Of course, we, humans, get it the worst as most apes view us as nothing more than unintelligent plague rats swallowing up their resources and generally being unclean savages. Still this book again makes strong attempt to help promote animal rights via using us as stand ins for poor animals that are left behind in cages or worse when the flood waters rise. Some Apes come to their rescue and repaid with bites, scratches and such that you would from scared animals simply trying to escape, but they still do it, and there’s something life affirming about all that.

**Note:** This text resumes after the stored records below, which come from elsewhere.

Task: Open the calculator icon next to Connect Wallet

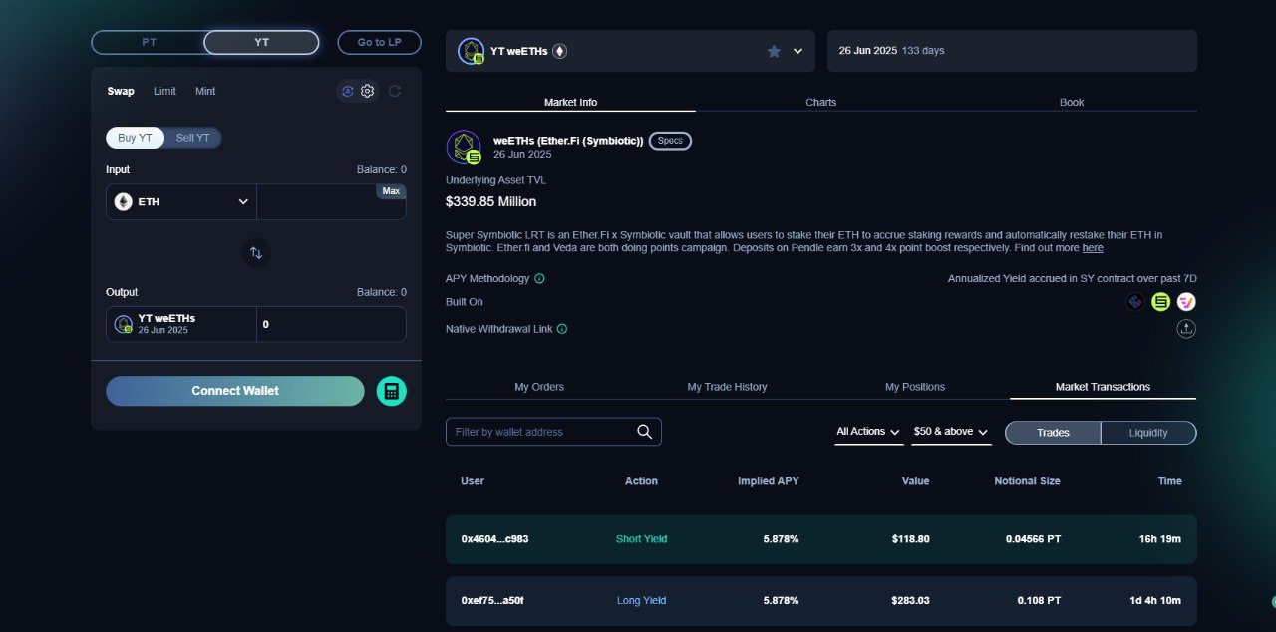Action: click(x=391, y=391)
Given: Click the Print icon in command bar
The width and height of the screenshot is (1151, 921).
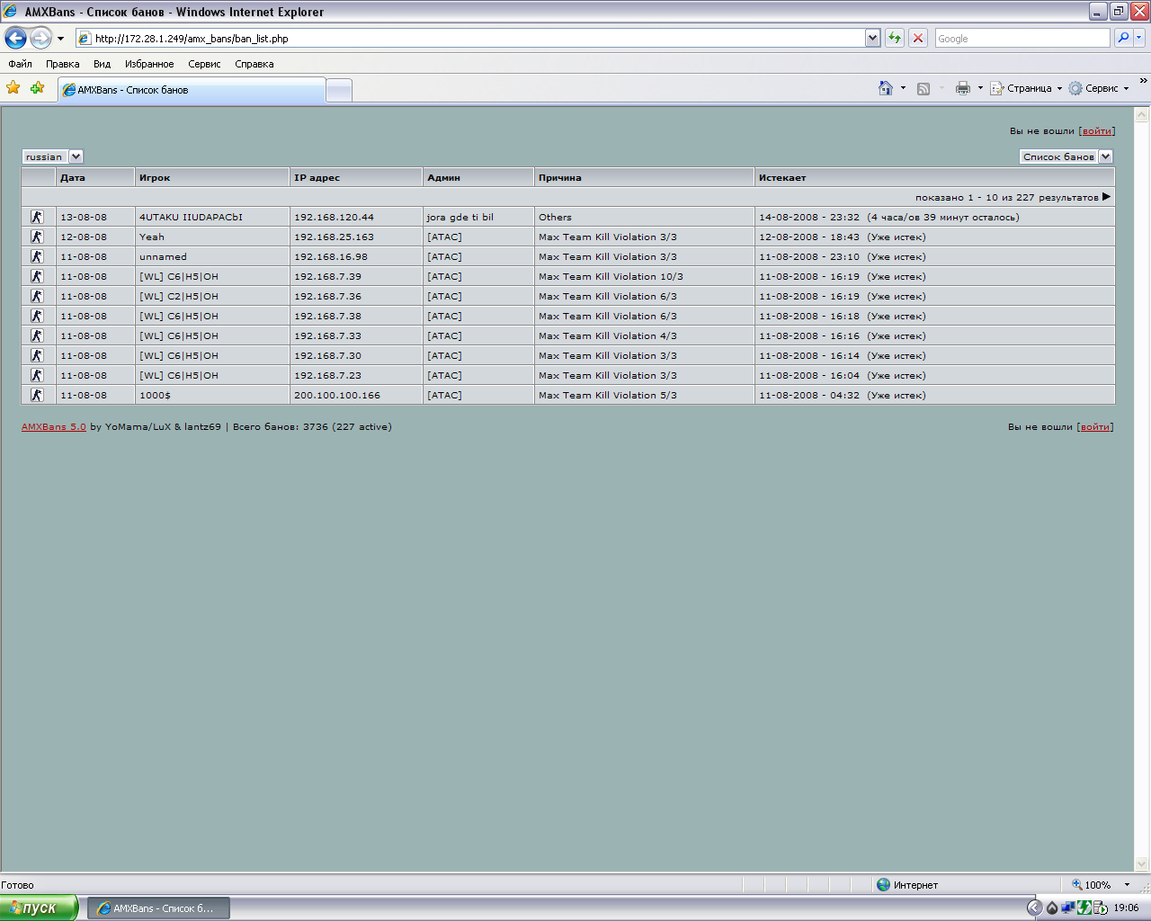Looking at the screenshot, I should click(x=963, y=88).
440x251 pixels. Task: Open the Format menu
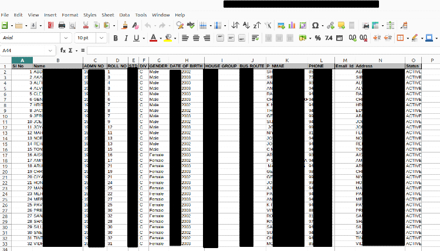click(x=70, y=15)
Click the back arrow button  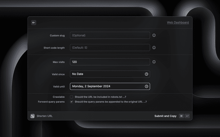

Then, there’s the actual mystery to solve about who actually activated the bomb that destroyed the Moon to begin with, and as the world falls about around him Dr. Zaius makes it his almost holy crusade to find out, and he pays a heavy price in doing so. Not only does he lose some important members of his family (I won’t mention who or how), but when he finally learns the truth, it completely shatters his previously existing world view and from that point on, we see a different Zaius emerge, one that is willing to kill Taylor in Planet of the Apes, to spare others of his race from realizing the horrible truths that the entire Ape civilization was based on. It’s a sobering subplot that deals directly with the price of knowledge and is handled in such a way that you really feel for Zaius and his horror as he starts to be one of the few Apes alive that sees the entire picture. No wonder in Beneath the Planet of the Apes he remarks that “Man is evil—capable of nothing but destruction!”
In closing, I gotta say that although this review is only on the volume 1 TPB of this series, I definitely didn’t stop there. I thought this first volume was so good, that I devoured the other two volumes that complete this 12 issue run in short order. Again, although I like the Planet of the Apes franchise, I wouldn’t say I’m some sort of massive fan or something. I just think this series has very strong dialogue, incredible art, and like the best of Planet of the Apes stories, excels with gripping storytelling that has social and political commentary at its heart. I don’t think you need to be a fan of the series to enjoy this.
In fact, I feel like if you have any passing interest in learning more about this franchise whether you’ve seen one of the classic movies or the more modern day remakes, then you should definitely pick up this series. Although it helps to know some of the characters from those original movies and will heighten your enjoyment to see things like how Cornelius and Zira meet, or why Dr. Zaius is such a dogmatic hard ass, it’s not completely necessary as they do a good job of fleshing out the characters right from the start.
So yep, I gotta say scratch that gorilla sized itch today by picking up this series! If you aren’t completely satisfied as I was, then I’ll be a monkey’s uncle. Banana.